Following deals with the Department of Homeland Security

Sebastian Moss

June 25, 2021

3 Min Read

Following deals with Australia's Department of Defence and the US Department of Homeland Security

Australian digital surveillance startup Fivecast has signed its first direct contract with the US government.

The company, which purports to use AI to spot threats ranging from organized crime to terrorism, won a $5m contract with the Defense Counterintelligence & Security Agency.

Australia’s Palantir comes to America

In 2014, a South Australian government project led to the creation of an Open Source Intelligence (OSINT) team that aimed to use AI to trawl masses of data in search of threats. The system ingested content across image, text, and video, primarily scraped from social media, to feed its AI models.

By 2017, the group struck out with their own business, Fivecast, and sold its flagship product, ONYX, to the Australian government.

ONYX has proved popular, with the Australian intelligence community signing numerous contracts with the company. Among its clients are the Department of Home Affairs, Department of Defence, Department of Education, Services Australia, and the Australian Criminal Intelligence Commission.

But those Australian contract orders pale in comparison to those offered by the US military industrial complex.

In 2019, Fivecast raised $2 million from the venture capital arm of the Australian government's Commonwealth Scientific and Industrial Research Organisation, Main Sequence Ventures.

"We matched this with investment from the South Australian Venture Capital Fund," co-founder Duane Rivett said at the time. "In mid-2019, I moved to Washington DC. Our objective: to break into the vast US defense and intelligence community."

The effort soon bore fruit. In 2019, IT technology services provider and reseller Thundercat Technology won a nearly $700k contract with the Customs and Border Protection agency. While the deal was with Thundercat, in essence it provided an unidentified number of licenses for Fivecast Insight, the successor to ONYX.

In 2020, another ~$650k contract through Thundercat asked for 60 licenses. The same year, it submitted a prototype for the Defense Innovation Unit, which is exploring the use of the software across different US military agencies.

The latest deal, the company's largest yet, is Fivecast's first to be arranged with a US agency directly, without the help of resellers or intermediaries.

Details about the $4,955,562 contract, first noticed by Tech Inquiry's Jack Poulson, are limited. Procurement documents state that the contract is for a "prototype of artificial intelligence and machine learning (AI/ML) technologies to aggregate mass data sets and perform machine assisted analysis."

The same description is used in procurement notices for other small AI-based surveillance firms, including Creative Radicals and Quantifind Inc.

The Defense Counterintelligence and Security Agency conducts personnel security investigations, including checking and maintaining security clearances for US government agencies and contractors.

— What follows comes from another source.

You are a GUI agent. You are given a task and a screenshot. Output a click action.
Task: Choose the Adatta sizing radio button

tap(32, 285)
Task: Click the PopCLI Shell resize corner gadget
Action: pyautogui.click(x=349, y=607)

It primarily focuses on background checks of individuals working on behalf of the Executive Branch, but also does checks for other agencies when necessary.

"If we can succeed with the defense and security community in the US, I believe we can succeed anywhere," Fivecast CEO and cofounder Dr. Brenton Cooper said in 2019.

In 2020, the company partnered with Webhose, a provider of deep, dark, and open web data, to bolster its surveillance operations.